Some malls in metro Atlanta continue to struggle, such as Gwinnett Place, where many retail spaces remain shuttered and a woman’s dead body went unnoticed in a back room near the mall’s food court for perhaps two weeks during last year’s holiday shopping season.
Phipps and its sister mall, Lenox Square, have long dominated Buckhead’s shopping scene. Both are doing “amazing” Simon said, adding “I rarely use that word.”
“You can’t put malls into one category,” said Simon, who leads a company that owns more than a hundred of them. “The good malls are actually thriving.”
Locally, the company owns suburban malls Town Center at Cobb and the Mall of Georgia in Gwinnett.

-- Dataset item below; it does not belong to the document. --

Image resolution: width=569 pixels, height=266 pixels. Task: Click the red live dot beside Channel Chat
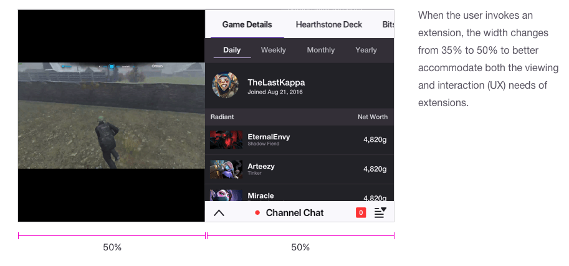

Both of which, he said, “are moving in the right direction.”
But for the industry and nation overall, he said, “we don’t need as many department stores.”
Beyond the Belk closing, though, Simon said he doesn’t foresee anchors closing at either Phipps or Lenox. At Lenox, he said, he anticipates announcements soon about new layouts for stores already there.
Mall owners throughout the nation have pushed to add new draws beyond stores. They also have tried to squeeze more money out of their expansive properties.
Simon has at least 12 mall redevelopments underway nationally. And around Phipps, Simon in previous years had added an AC Hotel, apartments and an office tower.
Al Nash, the chief executive of the Development Authority of Fulton County, said the challenge facing malls — “some people refer to them as dinosaurs” — factored into his thinking about of tax abatements for the Phipps project. He said without tax breaks the project might not get done or its scope might be smaller.
“Our job,” he said, “is to grow the tax base.”
Under the current proposal, the owner would continue to pay property taxes, but the value of the part of the property being revamped would be frozen at first and the tax value of the additions would be gradually phased in over 10 years.
Nash said the abatement would result in about $9.5 million less in property taxes over a decade than if the improvements were fully taxed as soon as they were put in place.
Nash said the tax break will encourage Simon to energize the area and produce a development that ultimately will generate more in local property taxes. The hotel also would generate hotel/motel tax revenues for the area, he said.
The Development Authority of Fulton County is expected to vote on the project, possibly in November, according to Nash.